begin
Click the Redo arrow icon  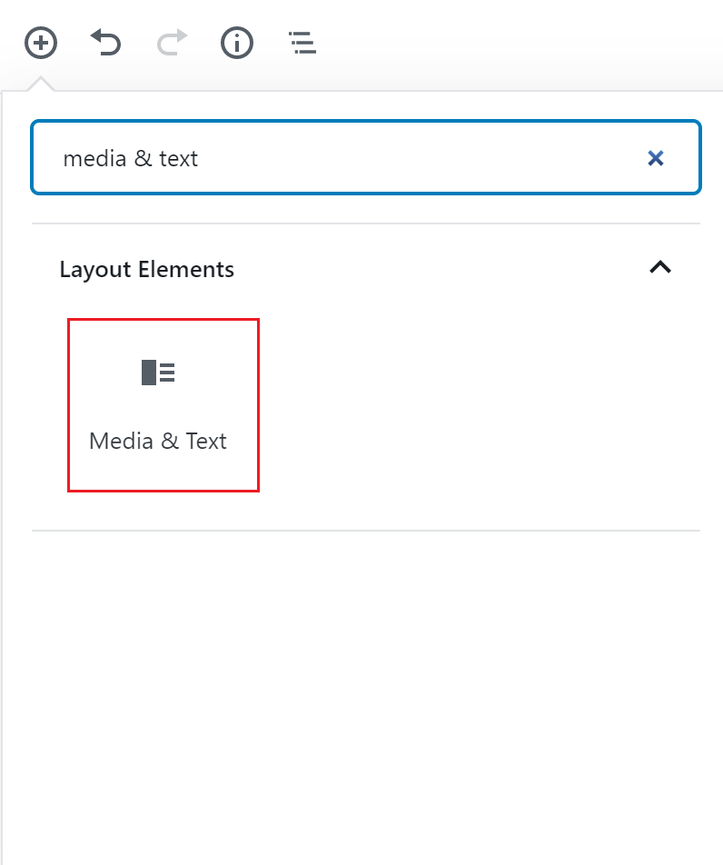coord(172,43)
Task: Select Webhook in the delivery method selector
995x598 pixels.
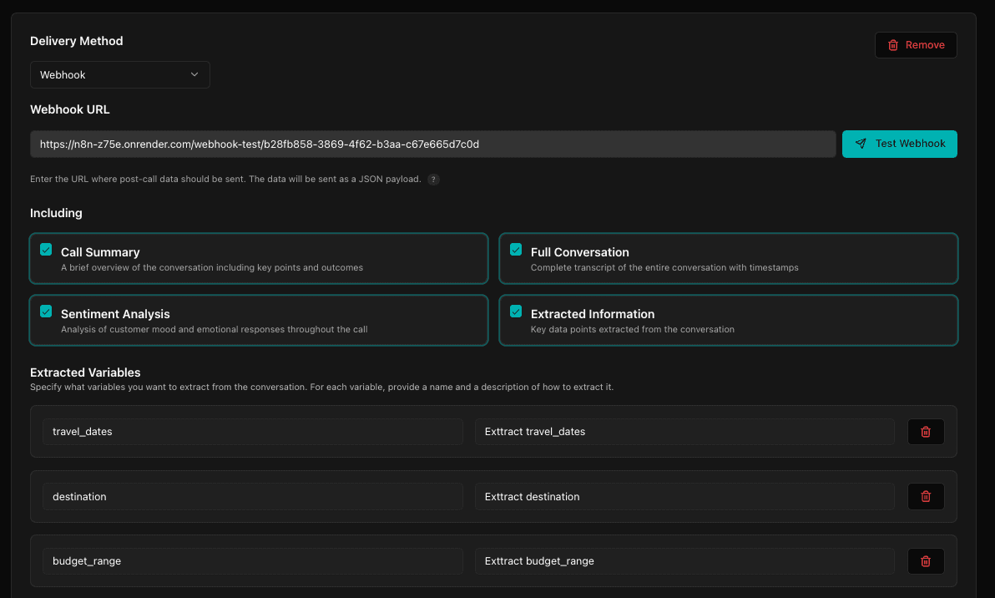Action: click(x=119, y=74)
end
begin
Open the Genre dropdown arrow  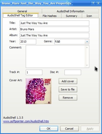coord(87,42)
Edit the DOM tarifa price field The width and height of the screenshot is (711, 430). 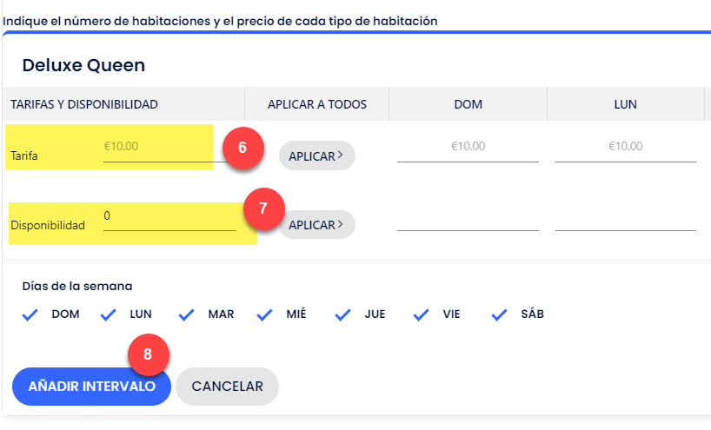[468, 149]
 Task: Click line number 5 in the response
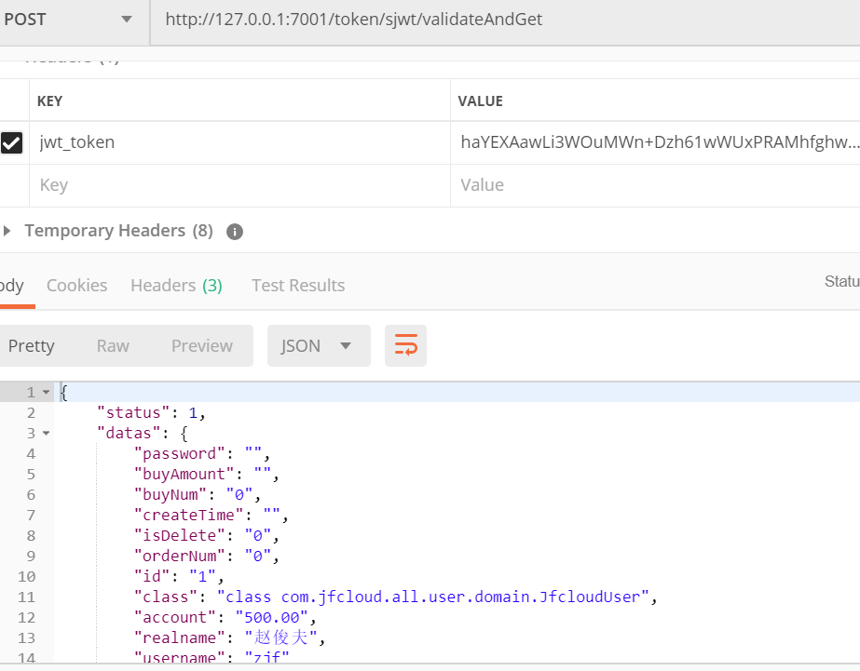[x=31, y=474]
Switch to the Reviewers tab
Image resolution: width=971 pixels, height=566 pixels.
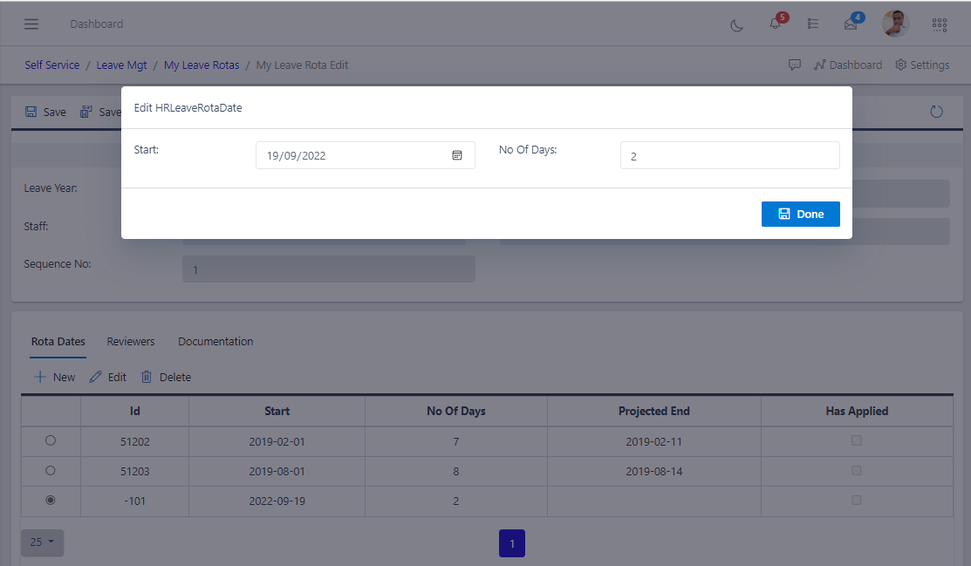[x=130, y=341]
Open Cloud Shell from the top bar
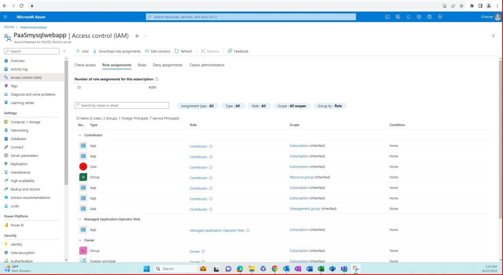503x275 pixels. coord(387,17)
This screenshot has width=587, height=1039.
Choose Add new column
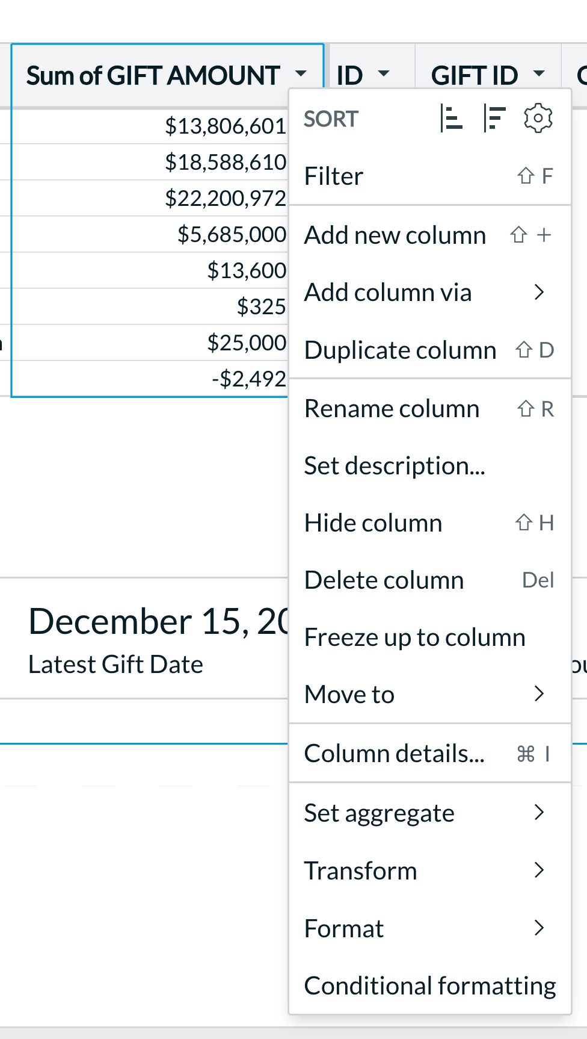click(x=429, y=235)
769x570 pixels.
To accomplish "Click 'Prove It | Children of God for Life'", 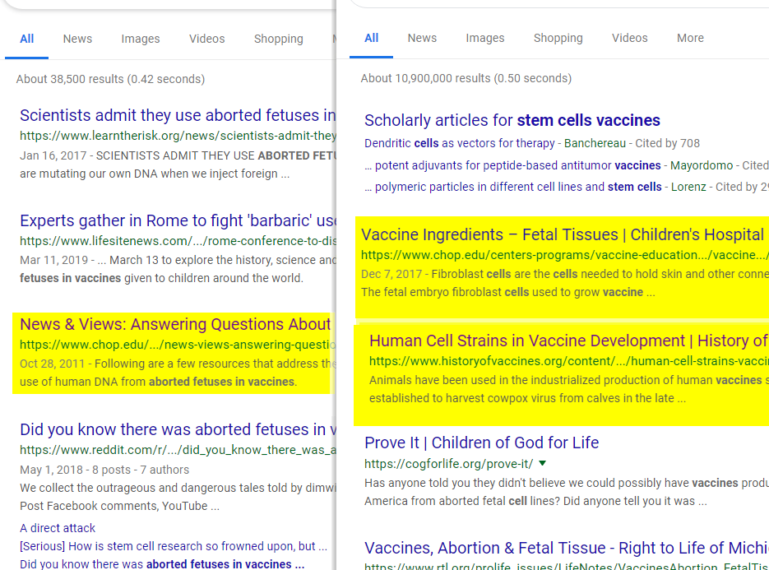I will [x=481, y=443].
end
● **Stated exercise**: Extract every line of the records above that contains the word "Task".

● **Full response**:
Task: Select Webhook in the delivery method selector
 Task: Click line number 5 in the response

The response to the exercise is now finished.